In a broad context, Tilghman made significant contributions to the musical history of African Americans after Reconstruction. Her work as an editor helped establish an enduring format for subsequent music reporting within Black communities. Vestiges of the Musical Messenger appeared in publications of the early twentieth century, such as the Negro Music Journal, edited by J. Hillary Taylor, and Music and Poetry, edited by Nora Douglas Holt. Documentation of Tilghman’s contributions to Alabama’s musical activities provides further evidence of the rich and vibrant cultural heritage of black Montgomery in the 1880s. Although a comprehensive history of African American music education and performance in post-Reconstruction Alabama has yet to be written, Tilghman’s story constitutes a compelling and influential chapter.

Additional Resources

Karpf, Juanita. “Amelia L. Tilghman.” In Notable Black American Women, Book II. Edited by Jessie Carney Smith. Detroit: Gale Research, 1996, 643-47.

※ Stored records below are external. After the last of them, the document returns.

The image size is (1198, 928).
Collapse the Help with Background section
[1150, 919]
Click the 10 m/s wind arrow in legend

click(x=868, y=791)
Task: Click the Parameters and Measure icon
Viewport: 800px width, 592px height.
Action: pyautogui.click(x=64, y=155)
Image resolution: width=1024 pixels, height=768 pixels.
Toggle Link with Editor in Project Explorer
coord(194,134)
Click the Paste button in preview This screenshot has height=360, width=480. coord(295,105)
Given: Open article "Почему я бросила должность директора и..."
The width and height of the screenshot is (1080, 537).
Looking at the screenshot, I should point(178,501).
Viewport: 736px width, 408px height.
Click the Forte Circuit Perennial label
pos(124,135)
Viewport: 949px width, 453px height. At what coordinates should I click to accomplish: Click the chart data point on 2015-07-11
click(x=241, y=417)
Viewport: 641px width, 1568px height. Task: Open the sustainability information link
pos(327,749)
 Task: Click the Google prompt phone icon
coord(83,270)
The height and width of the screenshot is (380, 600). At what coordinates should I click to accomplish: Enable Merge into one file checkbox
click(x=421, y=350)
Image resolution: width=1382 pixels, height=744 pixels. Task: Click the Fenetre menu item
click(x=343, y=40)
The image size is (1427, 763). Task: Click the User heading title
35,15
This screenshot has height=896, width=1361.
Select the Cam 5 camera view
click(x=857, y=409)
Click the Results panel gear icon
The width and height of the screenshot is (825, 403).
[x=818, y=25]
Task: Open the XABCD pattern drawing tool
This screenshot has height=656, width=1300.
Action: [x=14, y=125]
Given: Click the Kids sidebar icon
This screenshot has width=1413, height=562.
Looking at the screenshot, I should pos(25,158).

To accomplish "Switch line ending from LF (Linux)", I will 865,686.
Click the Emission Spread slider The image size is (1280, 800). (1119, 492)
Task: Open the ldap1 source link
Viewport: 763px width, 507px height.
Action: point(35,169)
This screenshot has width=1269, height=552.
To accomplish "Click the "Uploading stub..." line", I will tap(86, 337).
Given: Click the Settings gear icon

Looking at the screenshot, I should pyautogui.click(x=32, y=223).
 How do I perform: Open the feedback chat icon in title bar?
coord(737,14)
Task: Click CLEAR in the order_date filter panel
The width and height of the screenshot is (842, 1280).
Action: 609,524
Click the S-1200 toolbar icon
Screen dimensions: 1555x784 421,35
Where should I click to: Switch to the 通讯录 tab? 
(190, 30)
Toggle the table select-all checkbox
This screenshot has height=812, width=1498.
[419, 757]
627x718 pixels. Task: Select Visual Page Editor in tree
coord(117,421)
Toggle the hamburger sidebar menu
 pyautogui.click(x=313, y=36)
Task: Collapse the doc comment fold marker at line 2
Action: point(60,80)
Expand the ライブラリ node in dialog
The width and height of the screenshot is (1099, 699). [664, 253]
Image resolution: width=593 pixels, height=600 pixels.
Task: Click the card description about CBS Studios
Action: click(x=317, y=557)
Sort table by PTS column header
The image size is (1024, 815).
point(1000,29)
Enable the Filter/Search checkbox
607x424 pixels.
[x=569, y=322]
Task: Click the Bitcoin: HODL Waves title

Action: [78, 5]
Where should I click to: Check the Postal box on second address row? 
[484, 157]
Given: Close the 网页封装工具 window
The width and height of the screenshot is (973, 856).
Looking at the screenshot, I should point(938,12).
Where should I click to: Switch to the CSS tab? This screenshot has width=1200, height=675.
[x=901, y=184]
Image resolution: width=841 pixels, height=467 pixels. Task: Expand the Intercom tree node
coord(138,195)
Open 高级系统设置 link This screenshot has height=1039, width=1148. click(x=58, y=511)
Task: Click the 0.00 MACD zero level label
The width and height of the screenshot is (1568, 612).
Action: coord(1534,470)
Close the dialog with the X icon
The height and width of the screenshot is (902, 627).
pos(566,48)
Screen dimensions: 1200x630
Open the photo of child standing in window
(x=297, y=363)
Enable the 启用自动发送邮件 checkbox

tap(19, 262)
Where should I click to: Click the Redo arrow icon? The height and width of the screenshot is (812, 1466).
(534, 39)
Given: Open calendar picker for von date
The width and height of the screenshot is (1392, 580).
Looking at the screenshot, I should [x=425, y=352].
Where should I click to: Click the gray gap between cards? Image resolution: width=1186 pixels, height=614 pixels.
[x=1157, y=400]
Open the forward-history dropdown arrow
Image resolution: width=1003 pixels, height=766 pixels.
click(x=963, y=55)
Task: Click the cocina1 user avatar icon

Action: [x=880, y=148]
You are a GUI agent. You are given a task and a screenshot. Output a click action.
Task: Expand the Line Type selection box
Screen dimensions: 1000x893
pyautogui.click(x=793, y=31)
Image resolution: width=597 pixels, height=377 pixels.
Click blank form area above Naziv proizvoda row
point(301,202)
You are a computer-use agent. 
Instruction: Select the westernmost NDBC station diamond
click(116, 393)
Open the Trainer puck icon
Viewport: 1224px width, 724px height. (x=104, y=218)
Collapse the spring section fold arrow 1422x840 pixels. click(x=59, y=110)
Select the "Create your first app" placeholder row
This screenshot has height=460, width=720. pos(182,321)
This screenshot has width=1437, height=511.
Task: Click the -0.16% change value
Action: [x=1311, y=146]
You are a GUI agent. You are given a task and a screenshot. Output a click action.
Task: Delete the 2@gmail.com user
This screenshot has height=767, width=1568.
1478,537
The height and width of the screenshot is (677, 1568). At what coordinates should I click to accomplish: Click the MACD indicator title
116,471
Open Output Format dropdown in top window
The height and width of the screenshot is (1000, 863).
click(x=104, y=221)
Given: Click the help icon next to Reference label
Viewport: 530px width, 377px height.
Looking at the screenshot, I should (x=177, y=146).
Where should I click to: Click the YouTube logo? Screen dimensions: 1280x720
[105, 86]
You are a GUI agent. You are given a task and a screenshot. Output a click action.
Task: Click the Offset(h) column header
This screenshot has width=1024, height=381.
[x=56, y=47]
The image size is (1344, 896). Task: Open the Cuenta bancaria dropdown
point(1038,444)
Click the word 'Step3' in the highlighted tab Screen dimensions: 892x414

———. “‘As with Words of Fire’: Art Music and Nineteenth-Century African American Feminist Discourse.” Signs: Journal of Women in Culture and Society 24 (Spring 1999): 603-32.

———. “The Early Years of African American Music Periodicals, 1886-1922: History, Ideology, Context.” International Review of the Aesthetics and Sociology of Music 28 (December 1997): 143-68.

———. “Music in Montgomery’s African American Community, 1886-1887: Amelia Tilghman as Performer, Journalist and Teacher.” Alabama Review 53 (April 2000) 112-39.

———. “Populism with Religious Restraint: William B. Bradbury’s Esther, the Beautiful Queen.Popular Music and Society 23 (Spring 1999): 1-30.

Penn, Irvine Garland. “Amelia Tilghman.” The Afro-American Press and Its Editors. Springfield, Mass.: Willey, 1891, 401-5.

Scruggs, Lawson A. “Amelia Tilghman.” Women of Distinction: Remarkable in Works and Invincible in Character. Raleigh, N.C.: n.p., 1893, 211-16.